A report published this week by a Native American-led nonprofit examines in detail the dispossession of $1.7 trillion worth of Indigenous homelands in Colorado by the state and the U.S. and the more than $546 million the state has reaped in mineral extraction from them. 

The report, shared first with The Associated Press, identifies 10 tribal nations that have “aboriginal title, congressional title, and treaty title to lands within Colorado” and details the ways the land was legally and illegally taken. It determined that many of the transactions were in direct violation of treaty rights or in some cases lacked title for a legal transfer. 

“Once we were removed, they just simply started divvying up the land, creating parcels, and selling it to non-Natives and other interests and businesses,” said Dallin Maybee, an artist, legal scholar and enrolled member of the Northern Arapaho Tribe who took part in the Truth, Restoration, and Education Commission, which compiled the report. 

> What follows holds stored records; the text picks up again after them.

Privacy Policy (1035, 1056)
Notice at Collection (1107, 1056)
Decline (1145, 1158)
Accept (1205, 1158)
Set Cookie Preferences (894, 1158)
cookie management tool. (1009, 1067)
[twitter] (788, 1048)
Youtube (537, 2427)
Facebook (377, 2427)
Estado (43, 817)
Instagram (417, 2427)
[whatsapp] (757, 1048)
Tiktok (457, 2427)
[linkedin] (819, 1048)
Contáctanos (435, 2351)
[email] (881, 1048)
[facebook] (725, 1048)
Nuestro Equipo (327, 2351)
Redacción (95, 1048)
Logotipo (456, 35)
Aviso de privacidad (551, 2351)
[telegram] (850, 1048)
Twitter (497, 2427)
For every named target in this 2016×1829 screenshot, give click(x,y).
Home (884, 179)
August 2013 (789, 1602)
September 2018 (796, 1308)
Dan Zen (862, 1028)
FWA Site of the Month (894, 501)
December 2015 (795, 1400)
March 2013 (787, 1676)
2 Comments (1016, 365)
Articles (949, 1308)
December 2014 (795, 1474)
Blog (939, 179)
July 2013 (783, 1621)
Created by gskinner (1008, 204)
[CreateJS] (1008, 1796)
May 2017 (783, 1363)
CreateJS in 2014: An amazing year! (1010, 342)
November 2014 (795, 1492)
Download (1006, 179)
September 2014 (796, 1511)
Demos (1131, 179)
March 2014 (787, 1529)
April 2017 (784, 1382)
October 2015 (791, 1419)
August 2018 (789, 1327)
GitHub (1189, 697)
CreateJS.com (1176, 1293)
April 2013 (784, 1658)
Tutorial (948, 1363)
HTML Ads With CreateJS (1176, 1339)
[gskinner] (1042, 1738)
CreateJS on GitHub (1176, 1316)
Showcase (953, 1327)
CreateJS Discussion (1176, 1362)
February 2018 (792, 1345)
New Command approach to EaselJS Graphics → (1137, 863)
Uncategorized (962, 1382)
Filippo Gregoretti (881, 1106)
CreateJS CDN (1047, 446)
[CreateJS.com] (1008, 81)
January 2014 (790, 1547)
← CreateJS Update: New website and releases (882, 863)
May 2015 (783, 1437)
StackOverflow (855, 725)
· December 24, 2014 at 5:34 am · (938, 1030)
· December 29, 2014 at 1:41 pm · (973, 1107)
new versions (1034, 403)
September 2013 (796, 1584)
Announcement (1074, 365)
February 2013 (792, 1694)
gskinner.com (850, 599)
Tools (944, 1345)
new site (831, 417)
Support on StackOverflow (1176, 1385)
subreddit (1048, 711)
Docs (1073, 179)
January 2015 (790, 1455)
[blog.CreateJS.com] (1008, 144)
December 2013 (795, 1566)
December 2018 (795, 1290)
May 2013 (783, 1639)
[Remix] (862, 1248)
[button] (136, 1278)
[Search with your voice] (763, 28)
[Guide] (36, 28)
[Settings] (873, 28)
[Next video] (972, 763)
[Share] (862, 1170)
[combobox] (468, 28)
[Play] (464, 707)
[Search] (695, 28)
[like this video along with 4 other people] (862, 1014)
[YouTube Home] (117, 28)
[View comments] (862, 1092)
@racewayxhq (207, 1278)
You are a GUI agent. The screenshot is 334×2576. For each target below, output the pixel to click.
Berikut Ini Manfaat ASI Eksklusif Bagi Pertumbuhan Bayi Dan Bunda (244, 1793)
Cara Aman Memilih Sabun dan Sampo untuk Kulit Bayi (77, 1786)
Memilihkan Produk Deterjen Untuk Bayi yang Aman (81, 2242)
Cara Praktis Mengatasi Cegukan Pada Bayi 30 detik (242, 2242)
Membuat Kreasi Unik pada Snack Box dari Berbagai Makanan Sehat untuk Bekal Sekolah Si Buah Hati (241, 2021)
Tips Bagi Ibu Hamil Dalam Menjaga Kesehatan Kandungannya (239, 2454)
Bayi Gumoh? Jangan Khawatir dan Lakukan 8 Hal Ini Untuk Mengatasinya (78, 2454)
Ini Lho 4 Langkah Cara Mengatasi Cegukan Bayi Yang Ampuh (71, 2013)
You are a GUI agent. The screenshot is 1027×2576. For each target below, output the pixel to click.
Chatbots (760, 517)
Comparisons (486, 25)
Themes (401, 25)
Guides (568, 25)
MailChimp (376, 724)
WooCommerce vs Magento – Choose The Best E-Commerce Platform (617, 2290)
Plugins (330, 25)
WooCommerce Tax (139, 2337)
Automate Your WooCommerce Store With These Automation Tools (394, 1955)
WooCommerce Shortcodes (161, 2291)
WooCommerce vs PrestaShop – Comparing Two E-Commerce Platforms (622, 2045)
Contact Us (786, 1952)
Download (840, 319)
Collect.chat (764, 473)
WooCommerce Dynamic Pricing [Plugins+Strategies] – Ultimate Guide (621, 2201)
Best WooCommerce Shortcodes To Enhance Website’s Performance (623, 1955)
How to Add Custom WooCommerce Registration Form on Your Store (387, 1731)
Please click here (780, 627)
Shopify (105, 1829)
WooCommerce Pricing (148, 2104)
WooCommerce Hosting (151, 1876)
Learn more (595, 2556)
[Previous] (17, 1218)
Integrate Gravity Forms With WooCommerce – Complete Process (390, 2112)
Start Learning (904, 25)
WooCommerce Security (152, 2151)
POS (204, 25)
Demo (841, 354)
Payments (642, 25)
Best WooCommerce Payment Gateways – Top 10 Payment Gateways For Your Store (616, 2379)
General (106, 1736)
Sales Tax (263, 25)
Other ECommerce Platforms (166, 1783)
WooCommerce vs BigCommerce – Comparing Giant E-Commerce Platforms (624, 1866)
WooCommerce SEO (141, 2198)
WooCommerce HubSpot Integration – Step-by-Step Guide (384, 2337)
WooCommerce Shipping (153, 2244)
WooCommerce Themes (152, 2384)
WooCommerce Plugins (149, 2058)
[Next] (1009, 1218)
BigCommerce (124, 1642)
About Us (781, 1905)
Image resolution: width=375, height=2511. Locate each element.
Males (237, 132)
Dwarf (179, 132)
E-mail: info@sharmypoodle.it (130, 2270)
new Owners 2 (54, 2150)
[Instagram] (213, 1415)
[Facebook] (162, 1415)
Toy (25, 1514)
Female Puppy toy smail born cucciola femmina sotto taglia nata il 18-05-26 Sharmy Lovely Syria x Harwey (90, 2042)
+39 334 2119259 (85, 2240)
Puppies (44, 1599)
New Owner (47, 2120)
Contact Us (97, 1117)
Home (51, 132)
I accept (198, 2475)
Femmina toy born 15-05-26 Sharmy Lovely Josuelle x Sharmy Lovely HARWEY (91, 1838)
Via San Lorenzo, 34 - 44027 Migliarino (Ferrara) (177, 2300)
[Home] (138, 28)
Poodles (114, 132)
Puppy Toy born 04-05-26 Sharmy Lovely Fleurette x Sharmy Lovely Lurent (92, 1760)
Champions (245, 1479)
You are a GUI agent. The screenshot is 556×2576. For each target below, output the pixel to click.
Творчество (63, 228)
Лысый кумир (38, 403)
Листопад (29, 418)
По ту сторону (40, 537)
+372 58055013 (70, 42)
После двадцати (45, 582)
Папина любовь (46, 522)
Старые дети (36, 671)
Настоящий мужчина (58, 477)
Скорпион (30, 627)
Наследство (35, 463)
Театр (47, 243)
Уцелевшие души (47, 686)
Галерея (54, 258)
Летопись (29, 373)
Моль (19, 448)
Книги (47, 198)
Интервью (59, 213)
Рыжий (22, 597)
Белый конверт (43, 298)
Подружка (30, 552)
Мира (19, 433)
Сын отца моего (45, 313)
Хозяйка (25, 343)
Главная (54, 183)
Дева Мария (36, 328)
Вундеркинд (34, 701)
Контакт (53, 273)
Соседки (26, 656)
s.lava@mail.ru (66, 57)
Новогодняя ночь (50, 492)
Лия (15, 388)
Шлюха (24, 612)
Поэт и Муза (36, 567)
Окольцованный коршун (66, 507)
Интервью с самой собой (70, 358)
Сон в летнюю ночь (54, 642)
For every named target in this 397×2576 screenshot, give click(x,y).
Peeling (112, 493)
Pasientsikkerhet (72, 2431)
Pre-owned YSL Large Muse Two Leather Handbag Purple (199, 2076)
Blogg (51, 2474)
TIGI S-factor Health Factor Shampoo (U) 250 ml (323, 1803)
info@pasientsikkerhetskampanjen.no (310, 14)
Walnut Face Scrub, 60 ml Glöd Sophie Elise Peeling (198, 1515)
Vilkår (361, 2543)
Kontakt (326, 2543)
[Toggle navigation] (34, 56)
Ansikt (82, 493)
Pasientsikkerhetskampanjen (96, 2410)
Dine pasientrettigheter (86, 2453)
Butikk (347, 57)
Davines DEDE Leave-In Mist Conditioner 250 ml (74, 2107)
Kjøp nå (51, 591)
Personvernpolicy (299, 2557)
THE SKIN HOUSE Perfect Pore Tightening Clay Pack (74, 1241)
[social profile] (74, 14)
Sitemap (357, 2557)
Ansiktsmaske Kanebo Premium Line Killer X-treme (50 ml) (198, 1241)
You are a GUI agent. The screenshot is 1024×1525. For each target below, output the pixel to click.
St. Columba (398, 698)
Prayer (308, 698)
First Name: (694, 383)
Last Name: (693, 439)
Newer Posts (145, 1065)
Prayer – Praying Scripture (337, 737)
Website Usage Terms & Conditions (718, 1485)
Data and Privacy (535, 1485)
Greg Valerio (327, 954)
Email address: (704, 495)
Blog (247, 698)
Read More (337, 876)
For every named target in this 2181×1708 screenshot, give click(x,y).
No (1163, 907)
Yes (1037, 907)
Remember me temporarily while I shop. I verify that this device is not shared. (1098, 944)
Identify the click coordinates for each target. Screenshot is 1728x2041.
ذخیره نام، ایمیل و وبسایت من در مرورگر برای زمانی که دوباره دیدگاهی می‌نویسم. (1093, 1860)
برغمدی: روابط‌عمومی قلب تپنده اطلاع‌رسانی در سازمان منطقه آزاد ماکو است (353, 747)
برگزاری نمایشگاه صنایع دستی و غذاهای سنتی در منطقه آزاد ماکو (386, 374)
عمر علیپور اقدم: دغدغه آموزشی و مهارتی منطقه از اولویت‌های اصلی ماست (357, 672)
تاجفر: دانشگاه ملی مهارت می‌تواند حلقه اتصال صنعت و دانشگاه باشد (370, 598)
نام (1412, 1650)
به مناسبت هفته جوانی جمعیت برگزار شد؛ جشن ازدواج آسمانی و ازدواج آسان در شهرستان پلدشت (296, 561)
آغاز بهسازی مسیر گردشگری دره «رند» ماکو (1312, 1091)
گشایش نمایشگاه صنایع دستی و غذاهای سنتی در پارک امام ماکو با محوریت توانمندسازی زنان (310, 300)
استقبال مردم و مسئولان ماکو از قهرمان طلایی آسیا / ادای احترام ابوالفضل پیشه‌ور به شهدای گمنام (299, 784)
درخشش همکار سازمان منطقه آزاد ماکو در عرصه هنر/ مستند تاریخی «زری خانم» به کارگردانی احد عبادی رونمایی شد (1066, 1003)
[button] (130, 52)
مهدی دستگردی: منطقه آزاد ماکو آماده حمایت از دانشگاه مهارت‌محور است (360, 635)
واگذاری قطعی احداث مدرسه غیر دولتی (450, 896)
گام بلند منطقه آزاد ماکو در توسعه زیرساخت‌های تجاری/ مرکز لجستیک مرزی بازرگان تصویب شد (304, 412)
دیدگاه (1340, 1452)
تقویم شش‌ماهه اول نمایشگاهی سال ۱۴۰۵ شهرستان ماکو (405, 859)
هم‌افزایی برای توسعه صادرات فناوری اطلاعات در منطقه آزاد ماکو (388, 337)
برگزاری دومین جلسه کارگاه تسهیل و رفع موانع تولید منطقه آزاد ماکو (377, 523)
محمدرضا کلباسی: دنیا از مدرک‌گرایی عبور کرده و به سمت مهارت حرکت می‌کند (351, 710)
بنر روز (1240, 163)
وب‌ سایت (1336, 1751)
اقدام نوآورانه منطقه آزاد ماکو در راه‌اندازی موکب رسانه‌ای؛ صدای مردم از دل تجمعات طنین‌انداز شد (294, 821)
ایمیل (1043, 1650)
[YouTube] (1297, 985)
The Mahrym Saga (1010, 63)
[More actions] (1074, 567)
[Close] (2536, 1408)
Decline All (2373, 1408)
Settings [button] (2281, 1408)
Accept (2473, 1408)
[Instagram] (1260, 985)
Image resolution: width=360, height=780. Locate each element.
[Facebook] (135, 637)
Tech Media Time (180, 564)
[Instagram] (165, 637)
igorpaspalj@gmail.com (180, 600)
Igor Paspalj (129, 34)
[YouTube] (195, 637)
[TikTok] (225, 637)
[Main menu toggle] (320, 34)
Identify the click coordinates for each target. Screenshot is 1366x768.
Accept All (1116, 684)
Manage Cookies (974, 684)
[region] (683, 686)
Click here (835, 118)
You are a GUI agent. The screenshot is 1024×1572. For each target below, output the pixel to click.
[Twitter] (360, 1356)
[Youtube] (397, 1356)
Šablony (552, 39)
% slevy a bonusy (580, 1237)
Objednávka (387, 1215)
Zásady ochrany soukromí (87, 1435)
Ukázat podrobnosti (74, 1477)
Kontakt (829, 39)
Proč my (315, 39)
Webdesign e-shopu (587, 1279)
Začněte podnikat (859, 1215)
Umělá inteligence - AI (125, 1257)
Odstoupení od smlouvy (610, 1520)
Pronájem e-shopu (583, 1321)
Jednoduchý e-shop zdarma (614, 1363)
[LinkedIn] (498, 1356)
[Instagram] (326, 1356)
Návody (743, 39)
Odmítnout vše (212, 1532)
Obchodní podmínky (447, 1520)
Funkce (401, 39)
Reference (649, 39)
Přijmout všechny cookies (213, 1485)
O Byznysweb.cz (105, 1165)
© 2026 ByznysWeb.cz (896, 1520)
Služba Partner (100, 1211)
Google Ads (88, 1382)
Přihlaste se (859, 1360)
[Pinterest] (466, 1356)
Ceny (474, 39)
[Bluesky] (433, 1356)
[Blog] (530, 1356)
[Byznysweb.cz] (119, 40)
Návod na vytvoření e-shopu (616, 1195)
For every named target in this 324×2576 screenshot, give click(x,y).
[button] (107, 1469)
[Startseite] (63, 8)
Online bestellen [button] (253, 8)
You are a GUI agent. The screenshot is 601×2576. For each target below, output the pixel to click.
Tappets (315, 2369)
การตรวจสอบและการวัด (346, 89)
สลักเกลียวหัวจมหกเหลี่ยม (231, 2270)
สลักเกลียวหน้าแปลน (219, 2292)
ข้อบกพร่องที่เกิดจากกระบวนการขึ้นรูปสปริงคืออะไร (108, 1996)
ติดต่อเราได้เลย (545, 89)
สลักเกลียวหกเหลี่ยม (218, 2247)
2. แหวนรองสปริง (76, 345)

The commission was convened by People of the Sacred Land, a Colorado-based nonprofit that works to document the history of Indigenous displacement in the state. The report recommends actions that can be taken by the state, the federal government, and Congress, including honoring treaty rights by resolving illegal land transfers; compensating the tribal nations affected; restoring hunting and fishing rights; and levying a 0.1 percent fee on real estate deals in Colorado to “mitigate the lasting effects of forced displacement, genocide, and other historical injustices.”